Syndicate content

WEIRD samples and external validity

Jed Friedman's picture

A core concern for any impact evaluation is the degree to which its findings can be generalized to other settings and contexts, i.e. its “external validity”. But of course external validity concerns are not unique to economic policy evaluation; in fact they are present (implicitly or explicitly) in any empirical research with prescriptive implications. This point is hit home in a very entertaining paper in the journal Behavioral and Brain Sciences, by Henrich, Heine, and Norenzayan, which comprehensively reviews the behavioral sciences literature and concludes that behavioral studies are overwhelmingly based on samples from Western, Educated, Industrialized, Rich, and Democratic (WEIRD) societies. Has behavioral science (including the behavioral sub-fields in economics) overly focused on WEIRD subjects to the detriment of a broader understanding of human behavior?

Their review of recent articles published in the top psychological journals found that 68% of subjects came from the US, especially easily recruited undergraduate students, and a whopping 96% of subjects were from developed countries in the west. So the tendency to study WEIRD samples is undeniable. Yet while the study samples have been consistently particular, the inferences made from these studies typically strive for universality.

The Henrich, Heine, and Norenzayan paper is not just a finger-wagging “aha-gotcha” review – it takes pains not only to indicate which received wisdom in the behavioral sciences is challenged by more diverse samples but also discusses findings that do indeed appear to be universal. The authors look across a variety of psychological/behavioral domains of study including visual perception and spatial cognition (which seems to systematically vary around the world). I’ll mention their comparative findings from behavioral game theoretic studies such as the Ultimatum Game (where one player proposes a division of resources and the second player chooses to accept or reject the offer – if the offer is rejected neither player receives a payoff) and the Dictator Game (where the second player does not have the agency to accept or reject).

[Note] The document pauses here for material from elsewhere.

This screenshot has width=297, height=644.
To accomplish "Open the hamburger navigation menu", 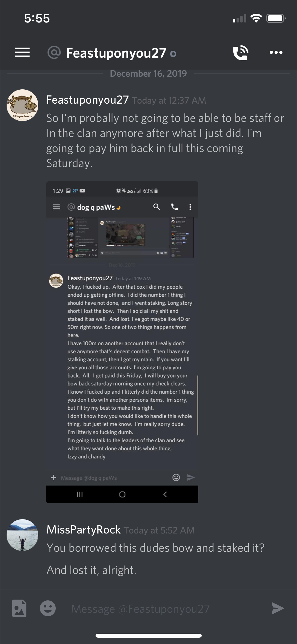I will click(x=22, y=52).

In early experimental results, the tendency for the proposed division to come close to 50% (especially when reputational concerns were added by repeated play) was taken as evidence for human beings’ evolved capacity for fair and punishing behavior. However it turns out that when the same games are applied to many small-scale societies, it is the results from the WEIRD societies that are the outliers. The mean offer from participants in the U.S. is higher than 14 other groups and nearly double the amount offered from the Hadza, foragers in Tanzania, and the Tsimane, foragers in the Bolivian Amazon. Meta-analysis of a wide array of data indicate that both a population’s degree of market integration and participation in a world religion independently predict higher offers. Rather than conclude that the tendency for cooperative exchange evolved early in human history the authors look more favorably on the view that “norms and institutions for exchange in ephemeral interactions culturally co-evolved with markets and expanding large-scale sedentary populations.”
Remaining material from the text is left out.